Stored items
■ ■ ■ ■ ■ ■ ■

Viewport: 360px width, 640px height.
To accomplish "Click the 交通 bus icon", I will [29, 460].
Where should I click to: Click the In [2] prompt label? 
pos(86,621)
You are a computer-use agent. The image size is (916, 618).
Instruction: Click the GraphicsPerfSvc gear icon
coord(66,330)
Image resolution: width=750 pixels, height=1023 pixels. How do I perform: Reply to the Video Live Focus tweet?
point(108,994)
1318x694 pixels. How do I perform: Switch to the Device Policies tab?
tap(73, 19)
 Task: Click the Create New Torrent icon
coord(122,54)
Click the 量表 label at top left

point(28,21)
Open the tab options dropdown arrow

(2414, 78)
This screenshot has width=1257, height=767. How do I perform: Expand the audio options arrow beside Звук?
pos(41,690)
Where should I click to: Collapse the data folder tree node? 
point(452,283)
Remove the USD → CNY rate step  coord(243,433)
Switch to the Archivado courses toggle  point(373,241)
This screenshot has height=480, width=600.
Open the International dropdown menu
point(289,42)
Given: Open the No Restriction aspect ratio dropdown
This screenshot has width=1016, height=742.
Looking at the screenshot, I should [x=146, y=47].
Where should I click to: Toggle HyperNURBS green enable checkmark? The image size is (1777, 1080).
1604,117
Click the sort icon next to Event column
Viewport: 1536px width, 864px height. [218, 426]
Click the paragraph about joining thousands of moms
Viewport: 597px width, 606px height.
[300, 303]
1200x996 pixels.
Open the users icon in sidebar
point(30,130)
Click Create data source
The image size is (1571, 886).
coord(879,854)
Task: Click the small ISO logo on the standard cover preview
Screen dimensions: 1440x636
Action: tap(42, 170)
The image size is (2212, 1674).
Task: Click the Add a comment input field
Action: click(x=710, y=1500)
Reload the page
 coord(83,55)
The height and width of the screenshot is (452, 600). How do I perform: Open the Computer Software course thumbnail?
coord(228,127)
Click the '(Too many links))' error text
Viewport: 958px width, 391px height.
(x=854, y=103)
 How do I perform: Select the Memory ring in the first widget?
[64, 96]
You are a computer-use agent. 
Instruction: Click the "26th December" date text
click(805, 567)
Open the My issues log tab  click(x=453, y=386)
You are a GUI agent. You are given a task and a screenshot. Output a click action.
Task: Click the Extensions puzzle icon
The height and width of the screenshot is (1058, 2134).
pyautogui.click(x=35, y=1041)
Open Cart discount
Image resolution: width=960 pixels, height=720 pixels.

■ ■ ■ ■ ■ ■ ■

**TASK TO COMPLETE:** The entries above need to be repeated in full, exactly as written.

**OUTPUT FOR THIS EXERCISE:**
Viewport: 360px width, 640px height.
To accomplish "Click the 交通 bus icon", I will [29, 460].
Where should I click to: Click the In [2] prompt label? 
pos(86,621)
You are a computer-use agent. The image size is (916, 618).
Instruction: Click the GraphicsPerfSvc gear icon
coord(66,330)
Image resolution: width=750 pixels, height=1023 pixels. How do I perform: Reply to the Video Live Focus tweet?
point(108,994)
1318x694 pixels. How do I perform: Switch to the Device Policies tab?
tap(73, 19)
 Task: Click the Create New Torrent icon
coord(122,54)
Click the 量表 label at top left

point(28,21)
Open the tab options dropdown arrow

(2414, 78)
This screenshot has width=1257, height=767. How do I perform: Expand the audio options arrow beside Звук?
pos(41,690)
Where should I click to: Collapse the data folder tree node? 
point(452,283)
Remove the USD → CNY rate step  coord(243,433)
Switch to the Archivado courses toggle  point(373,241)
This screenshot has height=480, width=600.
Open the International dropdown menu
point(289,42)
Given: Open the No Restriction aspect ratio dropdown
This screenshot has width=1016, height=742.
Looking at the screenshot, I should [x=146, y=47].
Where should I click to: Toggle HyperNURBS green enable checkmark? The image size is (1777, 1080).
1604,117
Click the sort icon next to Event column
Viewport: 1536px width, 864px height. [218, 426]
Click the paragraph about joining thousands of moms
Viewport: 597px width, 606px height.
[300, 303]
1200x996 pixels.
Open the users icon in sidebar
point(30,130)
Click Create data source
The image size is (1571, 886).
coord(879,854)
Task: Click the small ISO logo on the standard cover preview
Screen dimensions: 1440x636
Action: tap(42, 170)
The image size is (2212, 1674).
Task: Click the Add a comment input field
Action: click(x=710, y=1500)
Reload the page
 coord(83,55)
The height and width of the screenshot is (452, 600). How do I perform: Open the Computer Software course thumbnail?
coord(228,127)
Click the '(Too many links))' error text
Viewport: 958px width, 391px height.
(x=854, y=103)
 How do I perform: Select the Memory ring in the first widget?
[64, 96]
You are a computer-use agent. 
Instruction: Click the "26th December" date text
click(805, 567)
Open the My issues log tab  click(x=453, y=386)
You are a GUI agent. You are given a task and a screenshot. Output a click action.
Task: Click the Extensions puzzle icon
The height and width of the screenshot is (1058, 2134).
pyautogui.click(x=35, y=1041)
Open Cart discount
Image resolution: width=960 pixels, height=720 pixels.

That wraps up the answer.